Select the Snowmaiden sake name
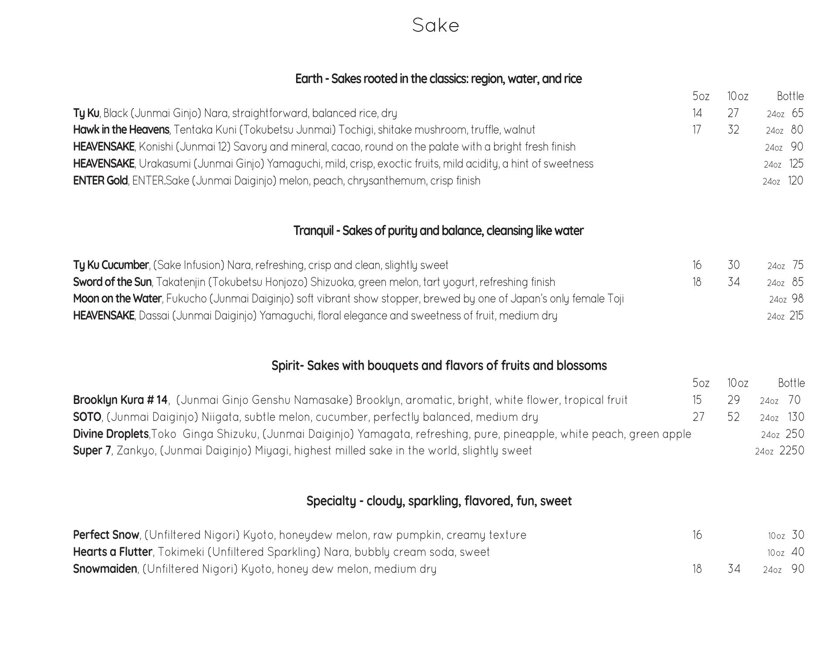The width and height of the screenshot is (836, 646). coord(105,569)
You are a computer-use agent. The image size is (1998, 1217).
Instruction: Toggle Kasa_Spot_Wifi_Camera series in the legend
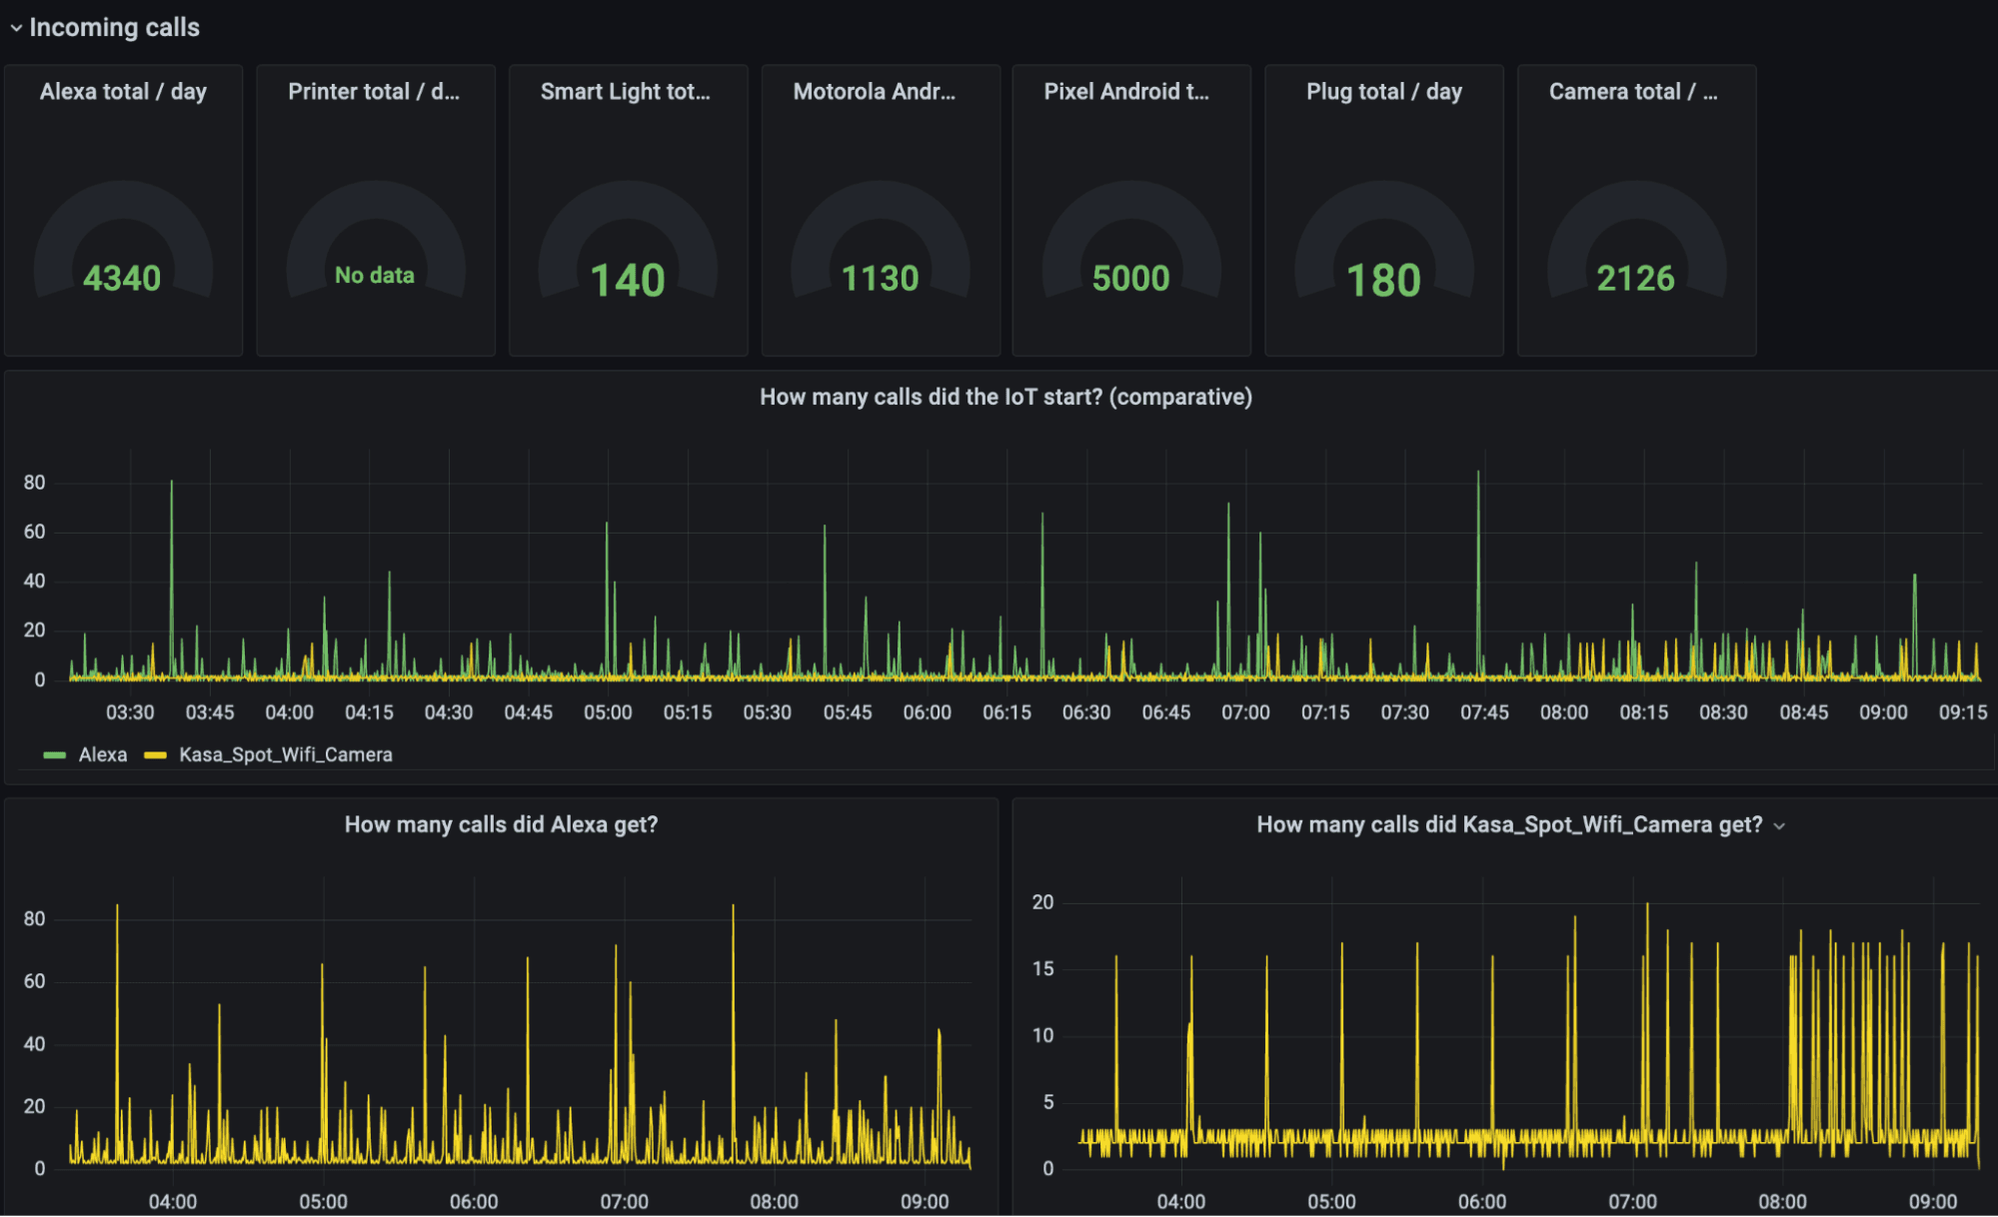pos(285,754)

■ Aim of the task: Leaving the pictures out, set down exactly the lines from the one with "Instruction: Toggle Kasa_Spot_Wifi_Camera" through the end of the records.

■ Solution:
Instruction: Toggle Kasa_Spot_Wifi_Camera series in the legend
pos(285,754)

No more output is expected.